August 9, 2007, 7:59PM EST

Peter Spencer

 At 46, he’s a senior tool pusher for Seadrill, a contractor for Royal Dutch Shell (RDS) in the South China Sea off Brunei. He lives in Whitby, North Yorkshire, Britain, with his wife and two daughters, and works a four-weeks-on, four-weeks-off schedule.

I started working in 1984 in the North Sea. I was [in] the lowest position, like a general laborer, mostly painting and cleaning. I’ve done every position in the drilling trade. I have been senior tool pusher [working in Brunei] since 2004. We don’t have a safety officer on my rig, so I deal with all safety issues as well. That is the No. 1 priority these days. I get up at 5 in the morning. If it has been a good day, I get to my room at 8 or 9. I am on call for any problems at night.

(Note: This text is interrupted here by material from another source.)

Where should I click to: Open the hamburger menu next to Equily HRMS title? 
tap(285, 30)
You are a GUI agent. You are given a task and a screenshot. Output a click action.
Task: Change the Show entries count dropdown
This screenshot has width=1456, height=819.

We are right in the forefront of technology for Shell. Everything is more electronic now. I had never heard of fiber-optic cables when I started—just dials, no digital readouts, no computer systems. Now it’s all computerized. What the guys have on the rig floor is transmitted to the office [on the rig] and to town [onshore]. There are a lot more people watching what the driller is doing.

Another thing that has changed is the way they treat people. In the old days they used to scream and shout. If they saw anyone in the gym, they would say: “If you have the energy to go the gym, you aren’t working hard enough.” Today’s attitude change is one of more understanding, more patience with people and certainly more respect for each other. There was also a lack of information, almost secrecy, from management. My style is to share information.

What worries is the 120 or so rigs coming out now, between now and 2010. Where are they getting people from to man these rigs? Health and safety may suffer as a consequence. But in 10 years there will be more automation. A lot of rigs have that. It keeps people’s hands and fingers out of the way. The industry would also like platforms to be unmanned. A facility producing 100,000 thousand barrels a day, if she goes up, that’s it. The other big thing is environmental considerations. We worry about engine emissions, sulfur in the fuel.

I like working four weeks on and four weeks off because it gives you time to get into the job. [And] pay took a great upturn in the past 12 months. That’s because of the shortage of people.